In this work, we constructed Weighted Cell-Specific Networks (WCSN) based on highly variable genes, capturing both gene expression patterns and gene-gene interaction strengths. These networks are further refined by integrating high-confidence gene interaction data, enhancing their biological relevance. A graph neural network is then employed to extract features from the refined WCSN, enabling accurate cell type annotation. We term our model WCSGNet.

We also proposes two optimization strategies for constructing WCSNs: first, logarithmic transformation of network edge weights to mitigate the skewed distribution problem of gene expression levels; second, integration of high-confidence gene regulatory networks to supplement WCSNs, thereby enhancing the integrity of network structure and biological interpretability.

Citation

Yi-Ran Wang, Pu-Feng Du*. WCSGNet: a graph neural network approach using weighted cell-specific networks for cell-type annotation in scRNA-seq. Frontiers in Genetics (2025). doi: 10.3389/fgene.2025.1553352.

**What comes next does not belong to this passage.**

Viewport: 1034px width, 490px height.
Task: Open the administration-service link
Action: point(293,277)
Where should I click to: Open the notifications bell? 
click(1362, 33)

1. Platform and Dependency

1.1 Platform

  • windows11
  • Tesla P100-PCIE-16GB

1.2 Dependency

Requirements Release
CUDA 12.7
Python 3.8.20
torch 1.12.1+cu113
torch_geometric 2.5.1
numpy 1.24.4
scikit-learn 1.3.2
pandas 2.0.3
matplotlib 3.7.5

2. Project Catalog Structure

2.1 src

This folder stores the code files.

  • DataPreprocessing

    Jupyter notebooks for preprocessing individual datasets. The processed data generated by these scripts is saved in the data/pre_data/scRNAseq_datasetsdirectory.

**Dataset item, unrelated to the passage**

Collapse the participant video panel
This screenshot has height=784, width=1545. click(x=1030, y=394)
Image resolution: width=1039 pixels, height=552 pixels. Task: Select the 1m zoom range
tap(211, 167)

    Gene_interaction.ipynb: Jupyter notebooks for preprocessing high-confidence gene interaction data. The processed data is saved in the data/pre_data/Networkdirectory.

  • draw

    This folder contains code for drawing.

  • Tables

    This folder include folders for nine scRNA-seq datasets.

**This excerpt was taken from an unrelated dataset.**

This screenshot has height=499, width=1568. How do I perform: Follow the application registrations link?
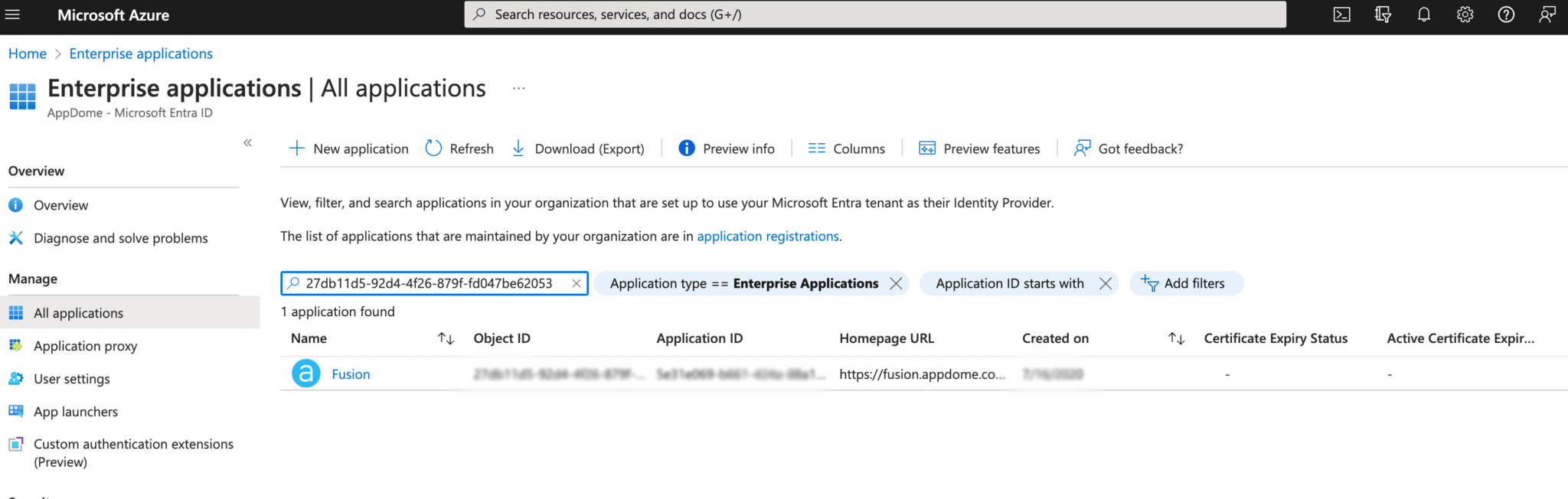click(767, 236)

    This folder also include folders which contain the performance (F1, Mean-F1, Accuracy) of different methods and datasets.

  • data_partitioning.py

    This file stores the five-fold cross-validation splits for the corresponding dataset. The generated files will be stored in the result/datasets/ folder.

  • gene_filter.py

    This file can store the indices of the highly variable genes (eg. 2000) in the gene expression matrix for each dataset.

  • get_gene_ncbi.py

    This file generates the Entrez Gene IDs for each gene in the scRNA-seq dataset.

  • get_net_adj.py

    This file generates the high-confidence interaction subnet for all genes in the scRNA-seq dataset. The result is saved as *_net_adj.npy in the corresponding scRNA-seq dataset directory under result/datasets/.

  • up_sample.py

    This step performs up-sampling on cell types with fewer cells in the training set and generates the cell indices of the up-sampled training set. The result is saved as *_train_index_imputed.npy in the corresponding scRNA-seq dataset directory under ``result/datasets/`.

  • wcsn_constr_train.py

    This step constructs WCSNs based on highly variable genes for each scRNA-seq dataset's 5-fold training set.

  • wcsn_constr_test.py

    This step constructs WCSNs based on highly variable genes for each scRNA-seq dataset's 5-fold testing set.

  • model.py

    This file contains the code for the WCSGNet model.

  • datasets_wcsn.py

    This file defines a custom PyTorch Geometric dataset class MyDataset, which is designed to handle graph data. There is no need to supplement the WCSN; it directly reads the WCSN data.

  • datasets_wcsn_LT.py

    This file defines a custom PyTorch Geometric dataset class MyDataset2, which is designed to handle graph data. Its main functionalities include applying a logarithmic transformation to the WCSN weights.

  • datasets_ewcsn.py

    This file defines a custom PyTorch Geometric dataset class, MyDataset2, designed to handle graph data. Its main functionalities include supplementing WCSN with high-confidence interactions, where the weight values of the newly added edges are set to the mean weight of the existing edges after applying a logarithmic transformation.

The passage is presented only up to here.